> [AIM OF THE TASK]:
Take the line that contains "This screenshot has height=337, width=980." and each line after it to the end of the material below, and return them exactly, minus the pictures.

= = = = = = =

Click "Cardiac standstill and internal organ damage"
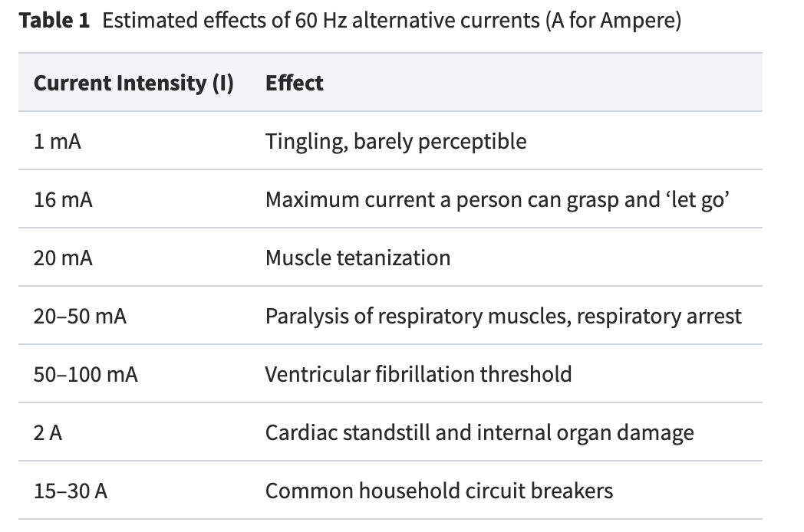 [x=479, y=432]
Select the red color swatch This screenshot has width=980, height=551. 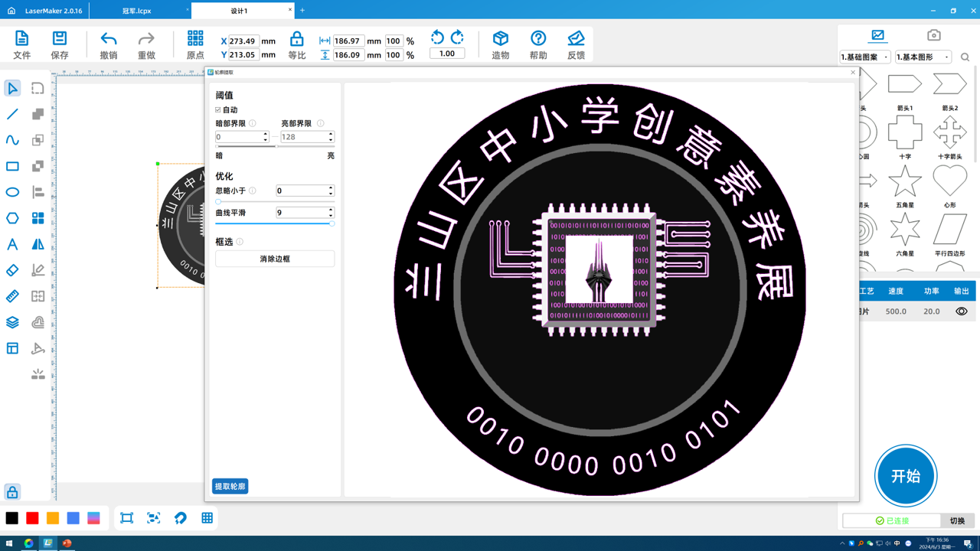pyautogui.click(x=32, y=518)
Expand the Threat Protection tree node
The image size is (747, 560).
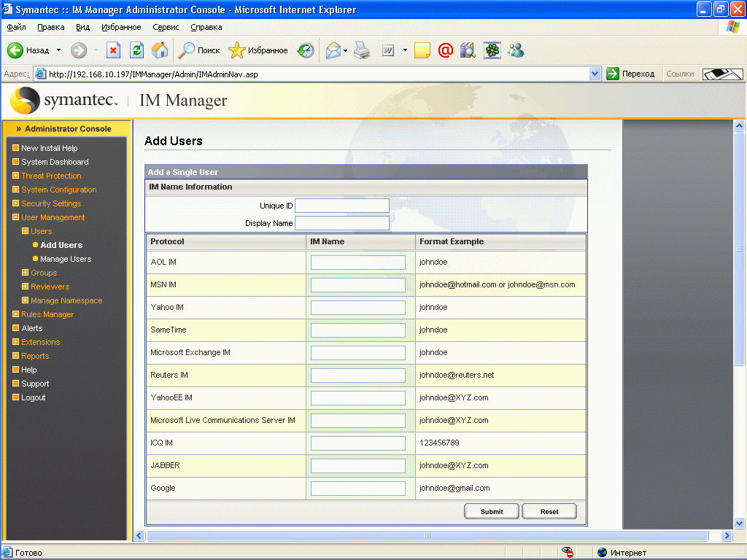(x=15, y=176)
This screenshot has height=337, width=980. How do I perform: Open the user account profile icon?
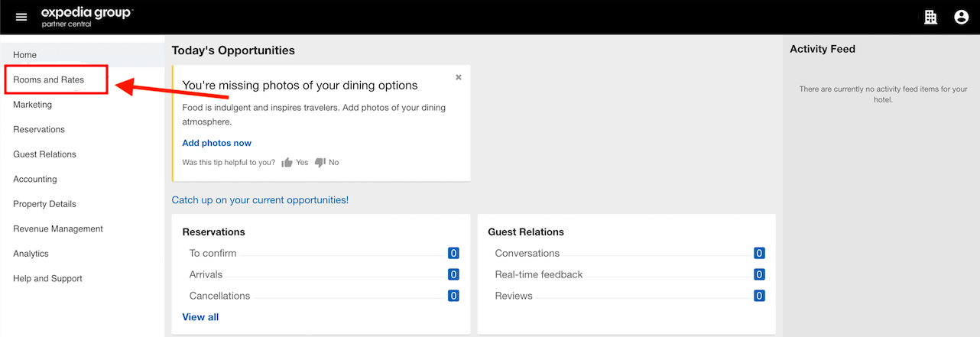[961, 17]
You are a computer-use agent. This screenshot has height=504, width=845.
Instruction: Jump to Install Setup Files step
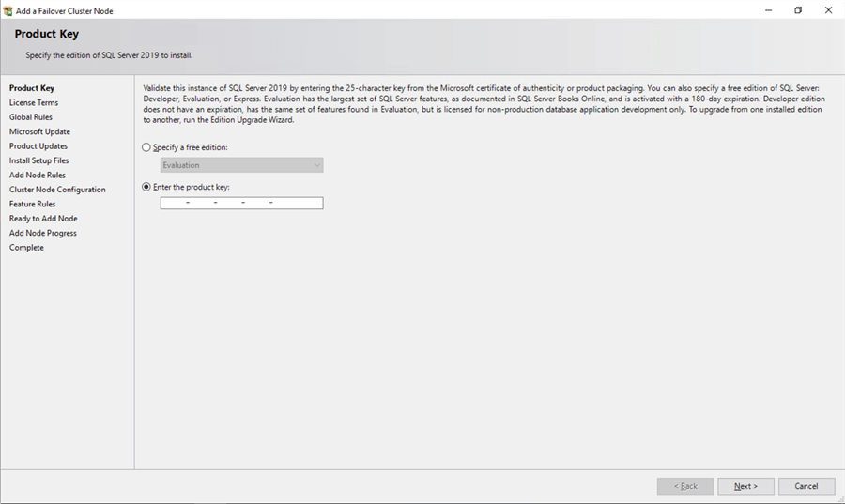coord(38,160)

= = = = = = =

> [WRITTEN RESPONSE]:
This screenshot has height=337, width=980. How do I perform: Open the user account profile icon?
[961, 17]
You are a computer-use agent. This screenshot has height=504, width=845.
Instruction: Jump to Install Setup Files step
coord(38,160)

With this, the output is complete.